In a previous Supply Chain Matters commentary, we called for a broader technology vision among supply chain execution partners, specifically 3PL’s. As more and more industry supply chains opt to outsource logistics, transportation and customer fulfillment to logistics and transportation partners, leveraging the potential benefits of newer technologies in item-level tracking, Internet of Things (IoT) and supply chain control towers become a de-facto capability requirement to overcome business challenges and deliver required business outcomes. Too often today, the outsourced 3PL decision has been driven solely by cost control vs. broader requirements for supply chain resiliency and responsiveness. While UPS and FedEx have embraced advanced technology, other 3PL’s have relied on customers to fund such investments, and there remains the conundrum. For us, these latest UPS survey findings concerning healthcare focused supply chains have special meaning to the new reliance on supply chain execution partners for joint goal enablement. Beyond logistics, globally dispersed contract manufacturers have an important enabling and support role as well.

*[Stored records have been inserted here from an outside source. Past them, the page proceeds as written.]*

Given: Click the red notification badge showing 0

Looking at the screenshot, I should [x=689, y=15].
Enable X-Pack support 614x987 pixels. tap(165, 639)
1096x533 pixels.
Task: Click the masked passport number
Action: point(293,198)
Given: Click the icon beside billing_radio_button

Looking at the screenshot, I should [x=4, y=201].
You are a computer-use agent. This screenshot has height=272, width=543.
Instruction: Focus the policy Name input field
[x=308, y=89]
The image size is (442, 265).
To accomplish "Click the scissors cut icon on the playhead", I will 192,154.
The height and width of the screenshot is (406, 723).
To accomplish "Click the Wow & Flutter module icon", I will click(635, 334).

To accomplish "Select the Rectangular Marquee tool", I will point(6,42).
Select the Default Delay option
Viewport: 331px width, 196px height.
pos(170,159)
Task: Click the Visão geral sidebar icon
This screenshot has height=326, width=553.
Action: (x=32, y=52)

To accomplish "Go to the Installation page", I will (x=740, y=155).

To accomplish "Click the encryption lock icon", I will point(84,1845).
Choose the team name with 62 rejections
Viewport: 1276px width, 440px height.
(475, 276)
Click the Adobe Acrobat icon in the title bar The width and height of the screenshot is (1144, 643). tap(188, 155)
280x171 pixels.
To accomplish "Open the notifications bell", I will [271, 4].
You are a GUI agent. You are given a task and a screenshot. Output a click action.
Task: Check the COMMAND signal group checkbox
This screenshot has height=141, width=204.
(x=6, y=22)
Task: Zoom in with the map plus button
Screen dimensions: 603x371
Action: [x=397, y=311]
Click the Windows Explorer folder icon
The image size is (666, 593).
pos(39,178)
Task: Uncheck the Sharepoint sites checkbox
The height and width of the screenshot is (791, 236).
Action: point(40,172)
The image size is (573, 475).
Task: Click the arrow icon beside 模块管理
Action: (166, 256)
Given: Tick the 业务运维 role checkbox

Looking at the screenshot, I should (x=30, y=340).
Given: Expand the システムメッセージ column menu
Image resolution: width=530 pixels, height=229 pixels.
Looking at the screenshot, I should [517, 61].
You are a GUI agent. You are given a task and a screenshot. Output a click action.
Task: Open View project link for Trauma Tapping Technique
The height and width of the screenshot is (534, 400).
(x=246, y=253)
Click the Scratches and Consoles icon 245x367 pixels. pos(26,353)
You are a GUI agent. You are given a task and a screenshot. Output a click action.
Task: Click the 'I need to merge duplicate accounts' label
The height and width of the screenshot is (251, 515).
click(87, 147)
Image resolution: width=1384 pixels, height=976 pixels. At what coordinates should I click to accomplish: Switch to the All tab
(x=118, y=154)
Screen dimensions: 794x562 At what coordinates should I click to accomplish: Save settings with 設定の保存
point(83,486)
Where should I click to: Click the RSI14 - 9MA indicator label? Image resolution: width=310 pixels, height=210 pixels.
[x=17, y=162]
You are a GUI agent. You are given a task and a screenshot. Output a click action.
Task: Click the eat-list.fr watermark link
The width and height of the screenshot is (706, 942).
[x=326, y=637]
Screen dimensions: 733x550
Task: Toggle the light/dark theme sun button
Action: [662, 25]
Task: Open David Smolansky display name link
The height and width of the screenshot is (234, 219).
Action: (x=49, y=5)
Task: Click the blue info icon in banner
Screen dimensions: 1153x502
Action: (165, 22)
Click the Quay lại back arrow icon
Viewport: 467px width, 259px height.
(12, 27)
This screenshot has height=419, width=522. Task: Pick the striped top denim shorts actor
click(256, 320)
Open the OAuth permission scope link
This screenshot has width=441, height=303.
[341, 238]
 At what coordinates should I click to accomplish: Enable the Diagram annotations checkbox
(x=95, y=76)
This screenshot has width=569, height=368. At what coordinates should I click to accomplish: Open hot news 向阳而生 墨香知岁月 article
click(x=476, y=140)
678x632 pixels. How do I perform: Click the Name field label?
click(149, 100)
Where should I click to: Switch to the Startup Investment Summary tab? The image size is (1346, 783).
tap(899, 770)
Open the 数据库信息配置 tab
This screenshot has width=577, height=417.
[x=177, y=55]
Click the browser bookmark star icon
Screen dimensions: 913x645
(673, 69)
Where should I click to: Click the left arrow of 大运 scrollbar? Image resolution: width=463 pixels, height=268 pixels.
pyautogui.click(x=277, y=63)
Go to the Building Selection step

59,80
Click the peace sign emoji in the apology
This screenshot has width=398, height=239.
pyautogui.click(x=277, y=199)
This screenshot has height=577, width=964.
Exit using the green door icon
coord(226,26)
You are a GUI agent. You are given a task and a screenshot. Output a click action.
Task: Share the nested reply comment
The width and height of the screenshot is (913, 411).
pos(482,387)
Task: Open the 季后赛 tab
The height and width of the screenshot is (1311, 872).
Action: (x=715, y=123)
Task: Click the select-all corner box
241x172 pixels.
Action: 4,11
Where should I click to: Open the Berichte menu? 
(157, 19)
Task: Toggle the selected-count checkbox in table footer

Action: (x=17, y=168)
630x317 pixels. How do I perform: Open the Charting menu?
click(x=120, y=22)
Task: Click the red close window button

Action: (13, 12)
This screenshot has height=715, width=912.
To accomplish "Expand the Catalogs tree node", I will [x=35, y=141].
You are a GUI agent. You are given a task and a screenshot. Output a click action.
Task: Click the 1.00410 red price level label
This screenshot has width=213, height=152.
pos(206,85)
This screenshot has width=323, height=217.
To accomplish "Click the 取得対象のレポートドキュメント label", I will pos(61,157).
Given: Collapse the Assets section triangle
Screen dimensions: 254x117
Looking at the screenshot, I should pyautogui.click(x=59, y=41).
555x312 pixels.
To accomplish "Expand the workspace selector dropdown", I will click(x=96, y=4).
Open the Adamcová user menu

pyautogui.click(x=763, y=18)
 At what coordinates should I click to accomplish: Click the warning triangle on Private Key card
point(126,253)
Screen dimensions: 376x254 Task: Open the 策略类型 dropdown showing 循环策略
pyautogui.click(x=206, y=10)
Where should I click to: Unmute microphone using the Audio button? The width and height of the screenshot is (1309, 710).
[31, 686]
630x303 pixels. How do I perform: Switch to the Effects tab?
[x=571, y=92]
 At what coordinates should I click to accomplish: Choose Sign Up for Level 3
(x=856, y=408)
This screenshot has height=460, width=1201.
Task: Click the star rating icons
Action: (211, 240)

The report’s executive survey indicates that healthcare supply chain leaders are themselves eyeing technology investments in two specific areas of the supply chain, namely front-end order fulfillment and overall product protection in the form of serialization and item-tracking. Supply Chain Matters advises these leaders to also consider the all-important supporting element for connecting the front and back-end of the extended healthcare supply chain. That would be a cohesive supply chain business network that synchronizes planning, execution and early-warning intelligence to unplanned events.